Calculus Test Questions: Derivatives That Don't Exist

📚 Quick Study Guide

• 🔍 Definition: A derivative of a function at a point exists if the limit of the difference quotient exists at that point.
• 🚧 Discontinuities: If a function $f(x)$ is discontinuous at $x=a$, then $f'(a)$ does not exist.
• 🔪 Sharp Turns/Corners: If $f(x)$ has a sharp turn or corner at $x=a$, then $f'(a)$ does not exist because the left-hand and right-hand limits of the derivative are not equal.
• 📈 Vertical Tangents: If $f(x)$ has a vertical tangent at $x=a$, then $f'(a)$ does not exist because the slope approaches infinity.
• 🎢 Cusps: A cusp is a point where the curve has a sharp point and the tangent line is vertical.

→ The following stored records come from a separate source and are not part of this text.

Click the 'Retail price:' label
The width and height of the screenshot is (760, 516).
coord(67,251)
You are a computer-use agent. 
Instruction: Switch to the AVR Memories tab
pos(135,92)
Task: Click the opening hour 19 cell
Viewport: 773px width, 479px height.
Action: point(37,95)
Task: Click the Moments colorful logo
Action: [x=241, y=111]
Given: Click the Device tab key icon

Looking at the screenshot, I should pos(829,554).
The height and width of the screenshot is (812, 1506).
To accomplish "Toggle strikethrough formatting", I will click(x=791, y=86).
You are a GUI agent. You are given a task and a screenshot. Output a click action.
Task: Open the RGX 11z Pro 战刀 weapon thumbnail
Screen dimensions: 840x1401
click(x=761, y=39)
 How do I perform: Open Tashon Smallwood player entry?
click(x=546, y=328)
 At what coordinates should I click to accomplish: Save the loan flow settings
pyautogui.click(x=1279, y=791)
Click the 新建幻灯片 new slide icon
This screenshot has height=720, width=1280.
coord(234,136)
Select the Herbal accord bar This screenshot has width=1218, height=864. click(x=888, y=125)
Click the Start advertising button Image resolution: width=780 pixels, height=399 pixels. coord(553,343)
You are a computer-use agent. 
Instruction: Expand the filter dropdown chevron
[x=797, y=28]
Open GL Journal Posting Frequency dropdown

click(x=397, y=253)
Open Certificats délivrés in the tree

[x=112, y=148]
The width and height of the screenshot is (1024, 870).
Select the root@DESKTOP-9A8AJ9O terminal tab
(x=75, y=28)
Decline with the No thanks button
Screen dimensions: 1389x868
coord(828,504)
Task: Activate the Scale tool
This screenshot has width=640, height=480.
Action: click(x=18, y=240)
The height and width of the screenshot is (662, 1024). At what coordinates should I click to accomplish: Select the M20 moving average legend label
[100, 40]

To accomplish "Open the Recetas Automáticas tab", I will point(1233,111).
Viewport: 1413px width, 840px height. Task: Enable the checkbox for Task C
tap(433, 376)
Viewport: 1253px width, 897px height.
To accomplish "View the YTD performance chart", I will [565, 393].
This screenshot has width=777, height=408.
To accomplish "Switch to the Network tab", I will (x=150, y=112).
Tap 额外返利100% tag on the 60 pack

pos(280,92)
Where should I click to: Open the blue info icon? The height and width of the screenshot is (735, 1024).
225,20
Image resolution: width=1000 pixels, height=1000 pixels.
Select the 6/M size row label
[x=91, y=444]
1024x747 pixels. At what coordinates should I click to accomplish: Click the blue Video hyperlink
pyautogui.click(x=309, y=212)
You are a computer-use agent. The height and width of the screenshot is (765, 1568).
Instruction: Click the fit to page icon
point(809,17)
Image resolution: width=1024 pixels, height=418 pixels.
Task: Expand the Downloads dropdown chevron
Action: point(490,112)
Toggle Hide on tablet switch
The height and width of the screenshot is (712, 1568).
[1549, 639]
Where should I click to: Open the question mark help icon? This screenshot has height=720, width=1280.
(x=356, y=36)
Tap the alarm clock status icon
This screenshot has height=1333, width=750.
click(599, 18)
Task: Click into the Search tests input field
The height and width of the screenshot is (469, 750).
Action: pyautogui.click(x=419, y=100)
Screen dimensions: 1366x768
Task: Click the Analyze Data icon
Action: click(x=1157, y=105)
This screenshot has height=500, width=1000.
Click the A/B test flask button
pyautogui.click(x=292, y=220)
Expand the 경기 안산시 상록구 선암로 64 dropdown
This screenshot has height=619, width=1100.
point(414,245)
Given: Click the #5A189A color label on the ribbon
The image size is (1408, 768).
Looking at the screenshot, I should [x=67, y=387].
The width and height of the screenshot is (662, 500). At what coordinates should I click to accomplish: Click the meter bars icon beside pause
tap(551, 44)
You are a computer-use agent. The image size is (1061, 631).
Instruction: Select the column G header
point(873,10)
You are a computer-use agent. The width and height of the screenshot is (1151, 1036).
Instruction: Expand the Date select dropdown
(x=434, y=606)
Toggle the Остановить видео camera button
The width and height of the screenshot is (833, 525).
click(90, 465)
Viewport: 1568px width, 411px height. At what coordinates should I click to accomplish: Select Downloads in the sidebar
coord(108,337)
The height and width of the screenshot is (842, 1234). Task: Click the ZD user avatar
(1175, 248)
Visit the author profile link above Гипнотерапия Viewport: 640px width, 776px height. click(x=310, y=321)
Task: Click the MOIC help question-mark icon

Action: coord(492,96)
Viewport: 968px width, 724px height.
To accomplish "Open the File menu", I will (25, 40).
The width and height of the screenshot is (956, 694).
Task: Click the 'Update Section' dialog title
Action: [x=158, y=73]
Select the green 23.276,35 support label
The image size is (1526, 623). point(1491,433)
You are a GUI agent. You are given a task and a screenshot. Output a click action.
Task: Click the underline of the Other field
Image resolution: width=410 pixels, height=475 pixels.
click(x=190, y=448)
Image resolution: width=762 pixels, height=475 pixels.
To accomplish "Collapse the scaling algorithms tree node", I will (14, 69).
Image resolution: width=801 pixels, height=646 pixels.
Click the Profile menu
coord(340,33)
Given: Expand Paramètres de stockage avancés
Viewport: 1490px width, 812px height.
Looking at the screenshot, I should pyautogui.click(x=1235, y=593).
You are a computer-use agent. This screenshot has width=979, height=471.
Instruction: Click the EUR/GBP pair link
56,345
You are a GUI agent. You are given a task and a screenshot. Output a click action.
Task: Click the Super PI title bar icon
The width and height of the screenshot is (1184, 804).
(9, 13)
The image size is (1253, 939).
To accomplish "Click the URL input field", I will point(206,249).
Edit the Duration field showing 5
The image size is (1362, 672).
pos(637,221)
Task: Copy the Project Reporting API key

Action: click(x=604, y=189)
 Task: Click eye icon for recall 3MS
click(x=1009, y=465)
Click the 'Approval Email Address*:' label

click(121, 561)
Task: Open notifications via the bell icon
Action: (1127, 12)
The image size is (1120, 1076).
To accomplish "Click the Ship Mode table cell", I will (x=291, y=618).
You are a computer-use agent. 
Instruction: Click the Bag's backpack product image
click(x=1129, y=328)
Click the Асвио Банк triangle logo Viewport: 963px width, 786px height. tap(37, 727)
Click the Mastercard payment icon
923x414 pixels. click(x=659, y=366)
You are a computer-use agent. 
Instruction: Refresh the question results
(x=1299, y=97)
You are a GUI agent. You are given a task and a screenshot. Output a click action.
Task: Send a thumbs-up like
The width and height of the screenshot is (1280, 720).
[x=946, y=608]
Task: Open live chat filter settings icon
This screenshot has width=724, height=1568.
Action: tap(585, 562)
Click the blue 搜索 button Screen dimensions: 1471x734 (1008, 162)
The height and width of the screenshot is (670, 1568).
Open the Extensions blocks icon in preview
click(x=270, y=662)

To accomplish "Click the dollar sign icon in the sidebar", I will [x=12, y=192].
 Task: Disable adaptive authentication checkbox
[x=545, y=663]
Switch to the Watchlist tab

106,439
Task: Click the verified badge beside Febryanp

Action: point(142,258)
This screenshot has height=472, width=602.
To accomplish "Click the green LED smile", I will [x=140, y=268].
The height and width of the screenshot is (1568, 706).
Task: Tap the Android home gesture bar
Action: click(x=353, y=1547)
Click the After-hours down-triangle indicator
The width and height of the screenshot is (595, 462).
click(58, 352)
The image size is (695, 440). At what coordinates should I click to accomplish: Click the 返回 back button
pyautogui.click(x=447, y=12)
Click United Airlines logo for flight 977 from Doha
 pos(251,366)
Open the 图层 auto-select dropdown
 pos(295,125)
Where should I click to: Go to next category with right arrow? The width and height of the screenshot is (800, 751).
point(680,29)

The derivative does not exist at a cusp.
• 💡 Key Idea: Check for points where the function is not smooth or continuous to find where derivatives don't exist.

🧪 Practice Quiz

1. Question 1: At which of the following points does the derivative of $f(x) = |x-2|$ not exist?
   1. A) $x = 0$
   2. B) $x = 1$
   3. C) $x = 2$
   4. D) $x = 3$
2. Question 2: Consider the function $f(x) = \begin{cases} x^2 & x < 1 \\ 2x & x \\geq 1 \end{cases}$. Does the derivative $f'(1)$ exist?
   1. A) Yes, $f'(1) = 2$
   2. B) Yes, $f'(1) = 1$
   3. C) No, because the function is not continuous at $x=1$
   4. D) No, because the left and right derivatives are not equal
3. Question 3: For what value(s) of $x$ does the derivative of $f(x) = x^{1/3}$ not exist?
   1. A) $x = 0$
   2. B) $x = 1$
   3. C) $x = -1$
   4. D) The derivative exists for all $x$
4. Question 4: Which of the following conditions is sufficient to conclude that $f'(a)$ does not exist?
   1. A) $f(x)$ is continuous at $x = a$
   2. B) $f(x)$ has a removable discontinuity at $x = a$
   3. C) $f(x)$ has a vertical asymptote at $x = a$
   4. D) $f(x)$ is defined at $x = a$
5. Question 5: At which point does the function $f(x) = \sqrt[3]{x^2}$ have a derivative that does not exist?
   1. A) $x = 1$
   2. B) $x = -1$
   3. C) $x = 0$
   4. D) The derivative exists for all $x$
6. Question 6: If a function has a sharp corner at $x=c$, which of the following is true about its derivative at that point?
   1. A) The derivative exists and is equal to zero.
   2. B) The derivative exists and is positive.
   3. C) The derivative exists and is negative.
   4. D) The derivative does not exist.
7. Question 7: Consider a function $g(x)$ that is not continuous at $x=5$. What can you conclude about $g'(5)$?
   1. A) $g'(5)$ exists and is equal to zero.
   2. B) $g'(5)$ exists.
   3. C) $g'(5)$ does not exist.
   4. D) $g'(5)$ could exist, depending on the function.